If I remember correctly, my university constructed a new building for the architecture department but it was so impractical they gave it to computer science instead.


My university had a building for the architecture department that was originally designed to be completely covered in vines so as to "hide" the actual architecture of it, to clear the students minds of preconceived notations, etc, etc.

Unfortunately, this was in the late 60s, so the concrete they used turned out to be poisonous to plant life, so no vines ever covered the building, there were some sad scrawny things in a corner, but that's it. And the underlying building was of course really ugly, so, yeah, that was a pretty big fail:

https://sv.wikipedia.org/wiki/Arkitekturskolans_byggnad,_%C3...


That building singlehandedly represents everything that's wrong with the profession that used to be architecture.

Fact: the building was so ugly that it self-ignited.


I did computer science, almost all our lectures and classes were around the gorgeous castle courtyard. We pitied the architecture students... :-)


There's a great BBC TV series (and book) which covers exactly this topic: https://en.wikipedia.org/wiki/How_Buildings_Learn https://www.youtube.com/watch?v=AvEqfg2sIH0


Same with the Sydney Opera House. The original design had shells flatter to the ground. They were brought more upright for engineering reasons.

I think the result actually looks a lot better.

FWIW, all these points can apply to IT architects :-(


> So his buildings tend to require a lot of repairs, and many have structural problems, leaks, as well as general safety issues.

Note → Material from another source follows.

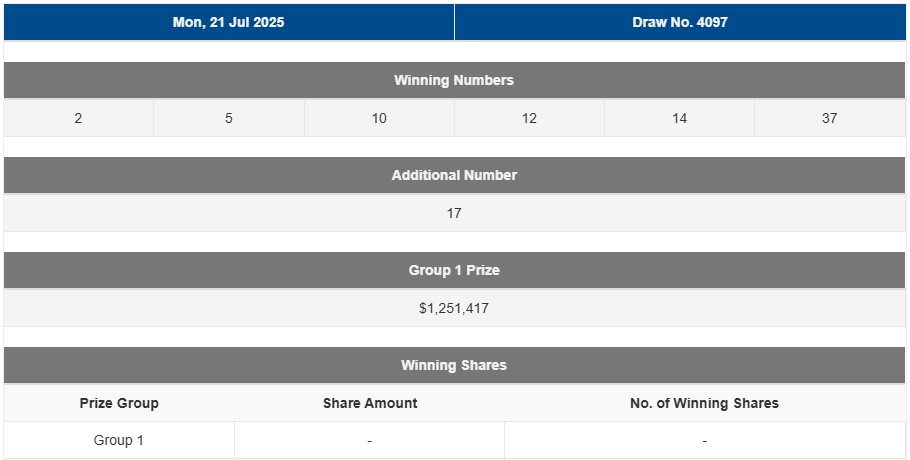
Task: Click additional number 17
Action: click(454, 213)
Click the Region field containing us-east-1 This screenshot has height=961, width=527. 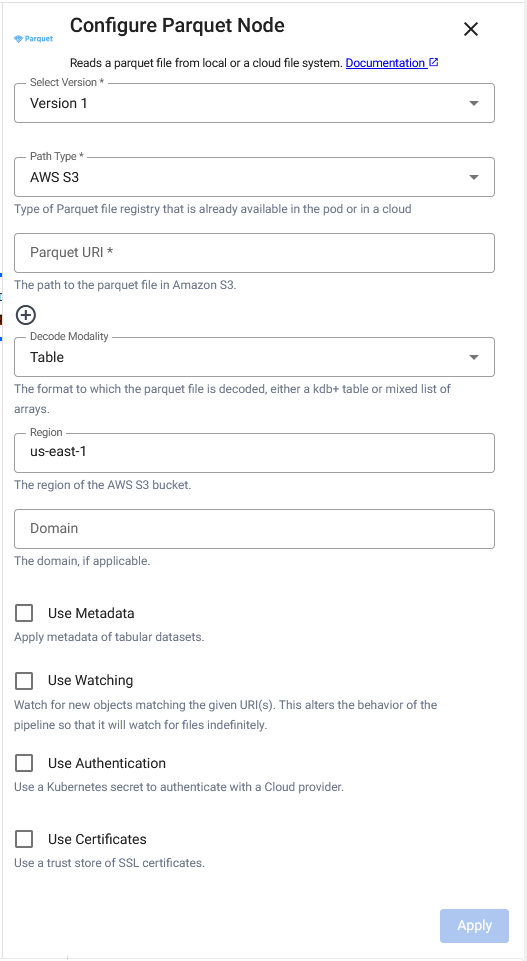pos(254,453)
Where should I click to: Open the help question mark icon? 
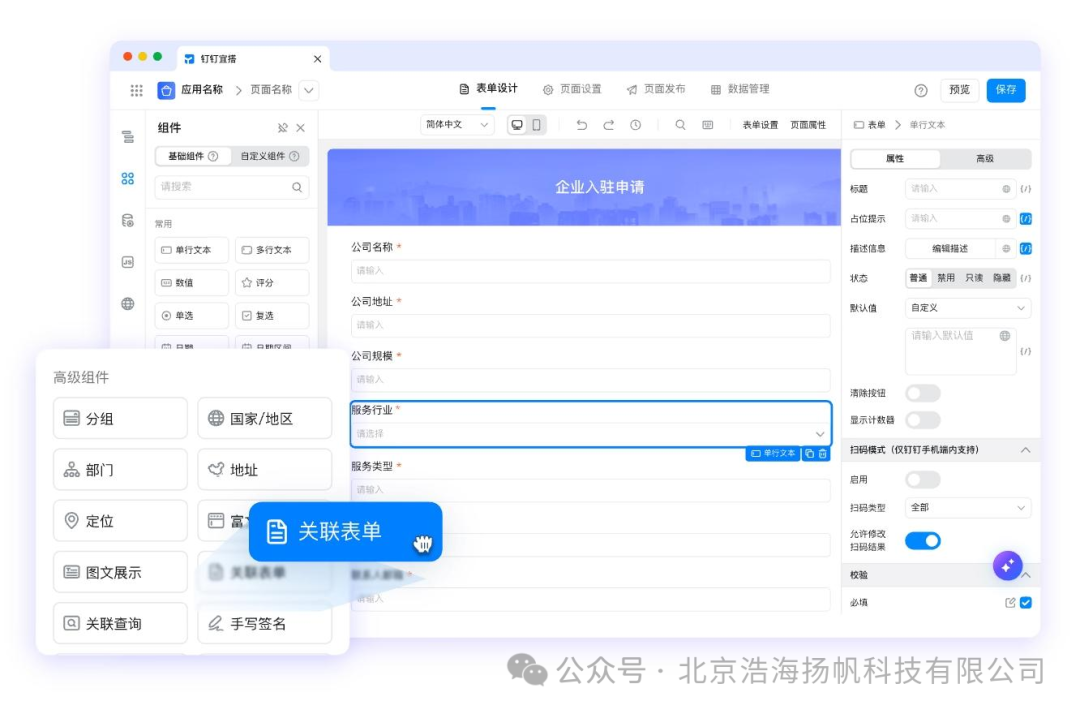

The Fallingwater House has some (really fancy) cantilever balconies, and even though the contractor building them silently doubled the cross section of the reinforcing steel -- in disagreement with FLW -- they were still too weak.


Fallingwater is aesthetically pleasing but belies FLW's poor understanding of structural engineering of the very materials he liked to use.

It was the client, Edgar J. Kaufmann (1885-1955) and his wife Lillian Sarah Kaufmann (?-1952) who started to second-guess some of Wright's decisions early on to the benefit of the house [1]; when Mr. Kaufmann shared some of his concerns with Wright he took them as a personal attack [2]. Mr. Kaufmann proceeded to hire structural engineers after the construction finished to get a second opinion, and continued to personally measure the deflection of the balcony as the years progressed. In my opinion the house is as much of credit to Kaufmann as it is to FLW, as without his informed skepticism the house would have been more famously remembered as a disaster than as a crowning achievement.

[1] http://old.post-gazette.com/lifestyle/20011208lowry1208fnp3.... [2] https://failures.wikispaces.com/Fallingwater


The Kaufmann's had great taste. They commissioned the two greatest (IMO) modern american residences, Falling Water w/Frank Lloyd Wright, and the Kaufmann House in Palm Springs w/Richard Neutra.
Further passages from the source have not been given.